Saturday, February 21, 2004

Feb 21 2004: Surrey Now: LTE About Grewals Hedging Bets

Electorate will get wise to sign-ups someday
Surrey Now
Saturday, February 21, 2004
Page: 9
Section: Letters
Byline: Mike Runte
Source: Surrey Now

The Editor,

Re: "Grewals 'hedging bets,' Polak charges," the Now, Feb. 18.

Dear Mary Polak, welcome to Surrey. It would appear that Mr. and Mrs. Grewal are engaging in political manoeuvering that is similar to the 1997 federal election. During the nomination process for the federal Reform party, Gurmant Grewal showed up at the Reform office with hundreds of signatures of new members. The Reform party turned a blind eye and due to that, Lorna Dysart, one of the candidates, withdrew from the process.
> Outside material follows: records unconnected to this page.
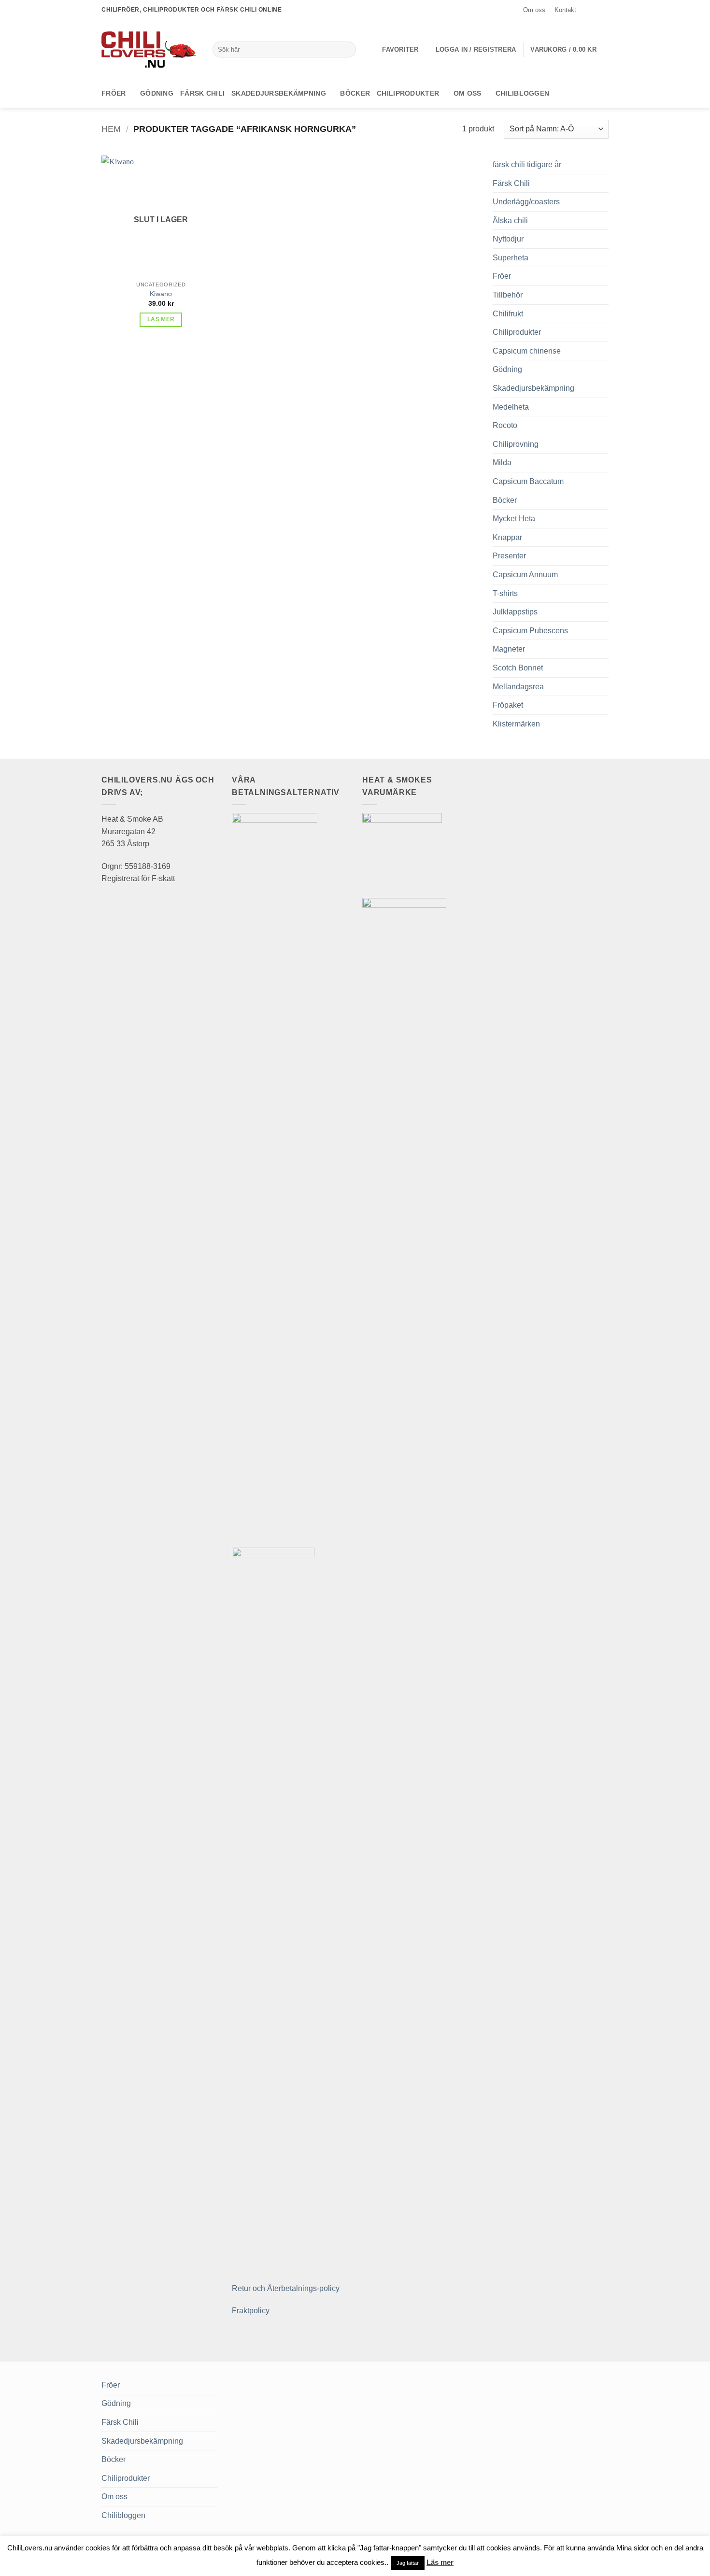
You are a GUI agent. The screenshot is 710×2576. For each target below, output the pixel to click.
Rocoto (505, 425)
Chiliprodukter (408, 93)
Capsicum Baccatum (528, 481)
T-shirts (505, 593)
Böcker (355, 93)
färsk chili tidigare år (527, 164)
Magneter (509, 649)
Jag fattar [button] (408, 2563)
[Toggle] (603, 183)
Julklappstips (515, 612)
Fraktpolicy (251, 2310)
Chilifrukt (508, 314)
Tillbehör (508, 295)
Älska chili (510, 220)
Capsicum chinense (527, 351)
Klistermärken (516, 724)
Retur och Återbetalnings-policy (286, 2288)
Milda (502, 462)
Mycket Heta (514, 518)
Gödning (156, 93)
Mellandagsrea (518, 687)
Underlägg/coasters (526, 202)
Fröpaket (508, 705)
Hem (111, 129)
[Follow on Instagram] (594, 10)
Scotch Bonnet (518, 668)
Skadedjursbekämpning (278, 93)
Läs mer (160, 319)
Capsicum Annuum (525, 574)
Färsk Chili (202, 93)
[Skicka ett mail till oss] (604, 10)
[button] (476, 50)
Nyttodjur (508, 239)
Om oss (534, 10)
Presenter (509, 556)
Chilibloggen (522, 93)
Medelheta (511, 407)
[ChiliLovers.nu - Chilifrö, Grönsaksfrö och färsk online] (149, 49)
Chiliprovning (516, 444)
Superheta (510, 258)
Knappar (507, 537)
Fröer (113, 93)
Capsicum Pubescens (530, 630)
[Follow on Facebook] (585, 10)
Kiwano (161, 294)
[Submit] (347, 50)
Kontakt (565, 10)
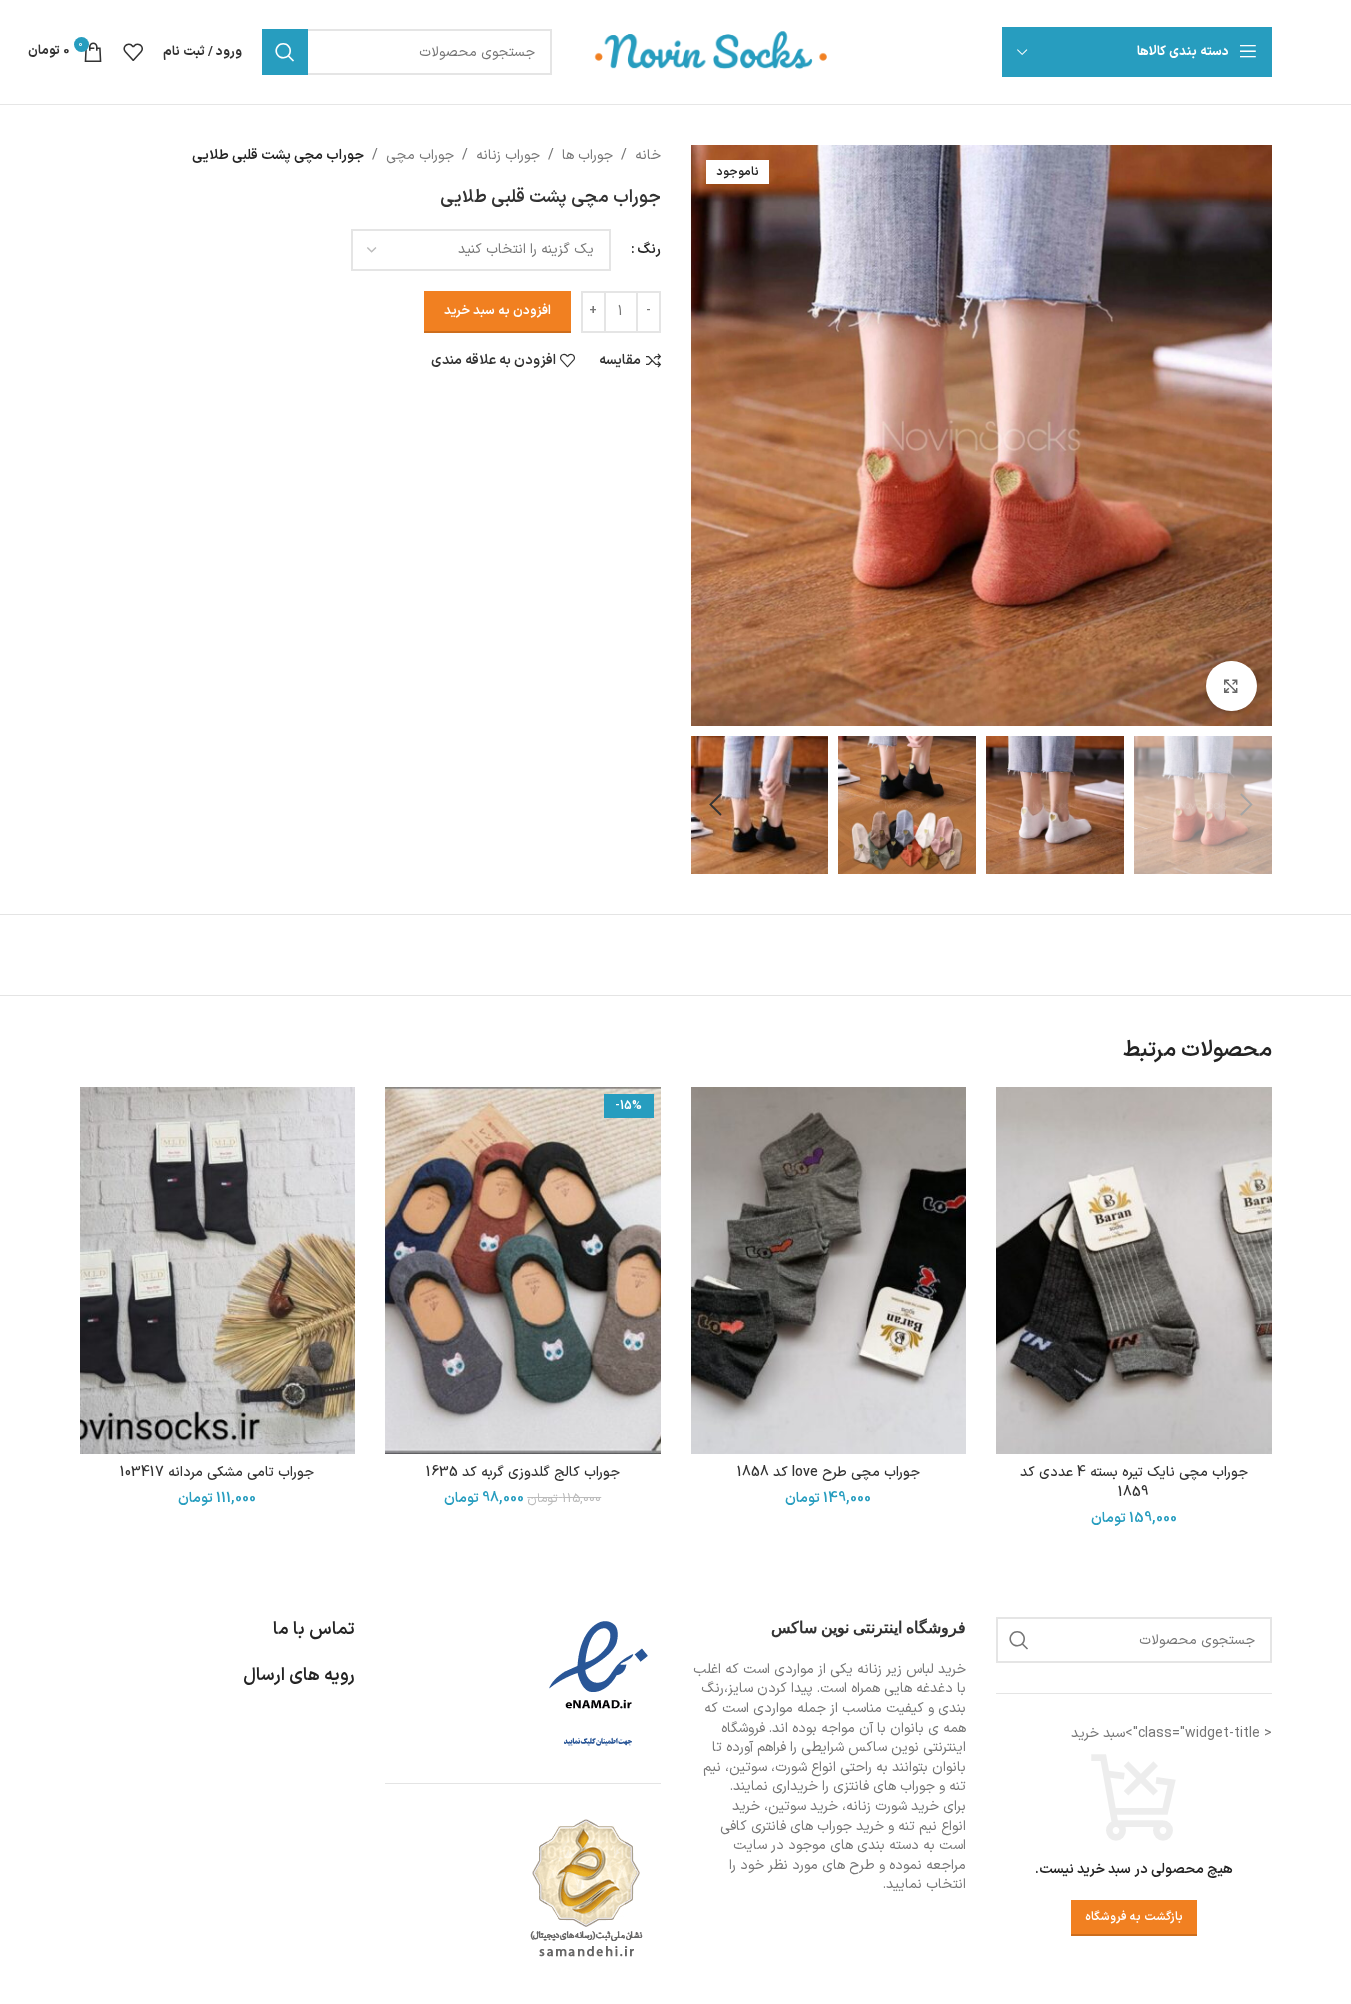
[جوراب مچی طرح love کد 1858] (829, 1270)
I guess I still believed in the democratic way of doing things and I stayed in the race. Well, the nomination night arrived in due course and it was pure comedy. Grewal handily won the nomination.

Now Chuck Cadman is confronting this method of election strategy with Jasbir Cheema. Grewal says Mary Polak's complaining is "sour grapes." He said the same thing in '97 when I complained. Well, Mr. Grewal, sour grapes make good wine and wine, like the electorate of Surrey, will get better and stronger with time.

Mike Runte

Feb. 2004: Grewal writes to The Now against C-250

Surrey MP only reflecting views of his constituents

The Editor,

Re: "MP accused of fear-mongering," the Now, Feb. 19.

Charges of "fear-mongering" and "whipping up hysteria," levelled against me by NDP MP Svend Robinson in your newspaper are completely out of line.

Mr. Robinson argues, rather weakly, that Bill C-250, which seeks to criminalize criticism of homosexual conduct, would never be used to suppress freedom of speech and freedom of religion because the Criminal Code requires the consent of the appropriate provincial attorney general in order to commence prosecution.

Apparently Mr. Robinson fails to appreciate how the law will be used if amended by his proposed bill. While it is true, criminal proceedings require the consent of an attorney general, no such consent is required for civil lawsuits or injunctions. And that is the route that will be taken by some activists, already on record claiming the Christian religion foments hatred of homosexuals.

In light of current jurisprudence, where religious faith seems to be permitted within the walls of a church, but is banned from the public forum, I must remain skeptical, despite Mr. Robinson's assurances.

Need I remind Mr. Robinson that the views I've expressed are those of the vast majority of my constituents? His accusations are therefore less against me than the people of Surrey Central, and, for that matter, the people of Canada who have voiced their strong opposition to C-250.